◆ Extract:
_ _ _

Normally, this is the time of year during which so many entertaining things are going on, I have trouble choosing what to do. The Michigan Fiber Festival and American Quilt Show Grand Rapids usually fall on the same weekend. Wisconsin Sheep and Wool typically falls in September, as do a few events within a reasonable distance.
This year, not so much. AQS is flat cancelled. I have some other things going on and couldn’t take an extra weekend for WSW. And I was fairly ambivalent about MFF. Especially with a reinstituted “masks required inside buildings” policy.
My husband and I even talked about take the weekend and doing one last Summer thing with the girls. We threw around the idea of visiting Beaver Island, or even doing the UP State Fair. But the two of them have been irritating each other lately, to a much greater degree than normal. On balance, neither of us wanted to be in the car with both of them screaming for 6 hours. Each way. Or on a ferry boat for 2. Or trying to get them to sleep in the same room in a hotel.
So, in the end, I decided to at least chance the ‘Fest. I thought about taking Rori, but she will not tolerate a mask. And the Karen Contingent is usually present at that event, en masse.

_ _ _

◆ Data shown:

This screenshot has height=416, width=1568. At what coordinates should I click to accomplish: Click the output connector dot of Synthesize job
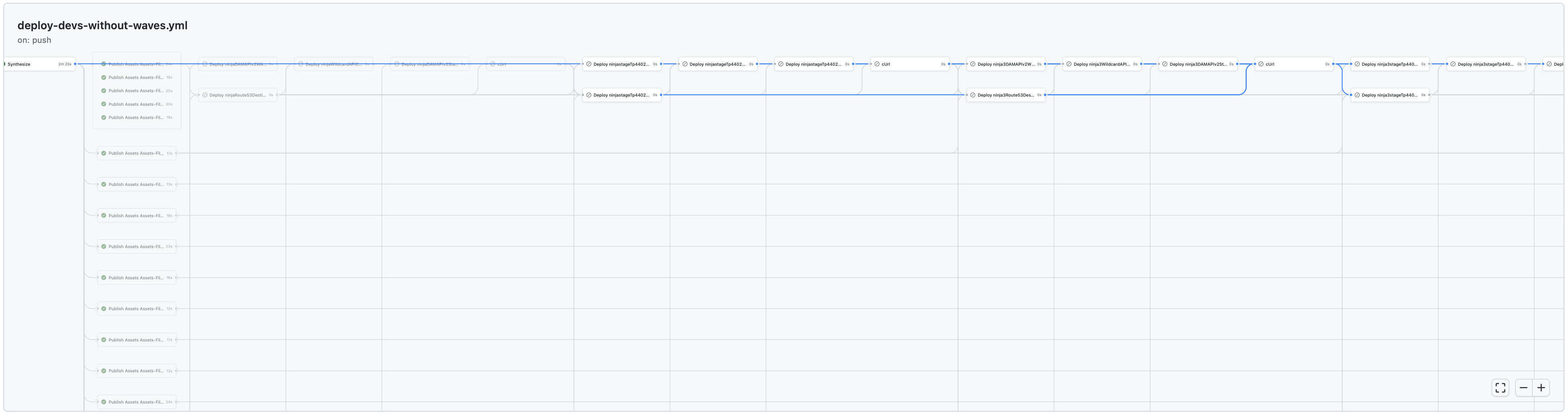75,64
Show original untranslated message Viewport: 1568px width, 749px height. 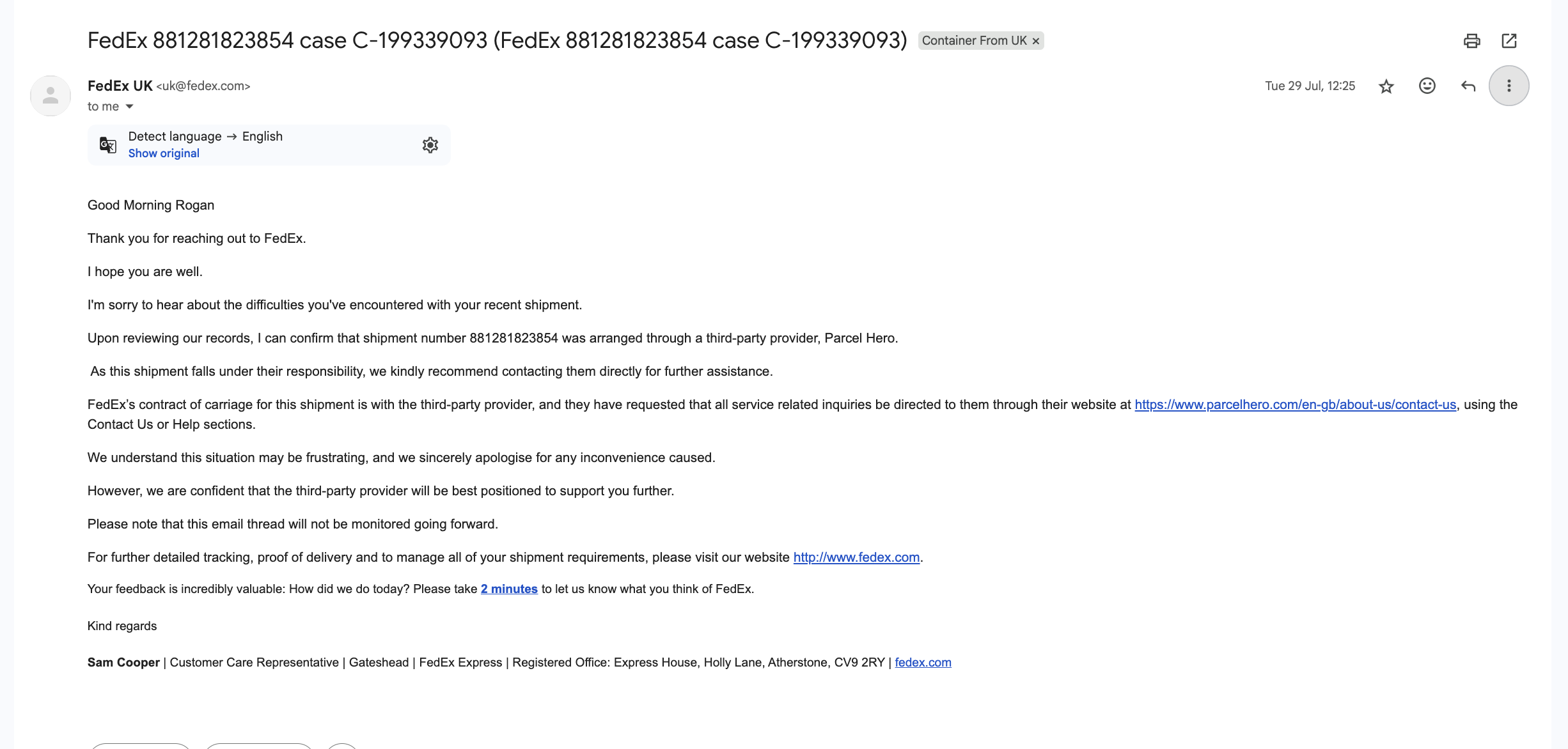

_ _ _

◆ Required tasks:
(a) Does the post about this year's festival season agree with each of these statements? Answer yes or no for each, quoting the words that decide it. (i) The American Quilt Show is cancelled this year. (ii) Rori will tolerate wearing a mask. (iii) Wisconsin Sheep and Wool usually takes place in October.
(b) Can you carry the post about this year's festival season forward, picking up after its final sentence?

◆ Expected outputs:
(a)
(i) Yes: "AQS is flat cancelled."
(ii) No: "she will not tolerate a mask."
(iii) No: "Wisconsin Sheep and Wool typically falls in September"

(b)
As it turned out, I probably could have brought her along, since that demographic segment was largely absent. Then again, so was everyone else:
That barn is typically lined on both sides with booths, with a double row also up the center where the yellow tape marks are. Instead, you could have bowled in there, with very little danger of hitting anyone. There were another half dozen vendors set up outside. And a more filled barn on the other side of the grounds.
Formerly the “overflow” space, this back barn was recently rebuilt after storm damage, and now seems to be the preferred location for the vendors.
I’m not sure why vendor attendance was SO low this year (there were quite a lot of spaces that looked as if they’d been reserved by vendors who ended up not showing). One could speculate about the “red status” of the county in question for Covid infections scaring people off. Or, equally likely, the resumed mask requirement. And, most probably to my mind, the mental math most of them were doing that implied they would have a poor sales weekend, likely not even covering expenses.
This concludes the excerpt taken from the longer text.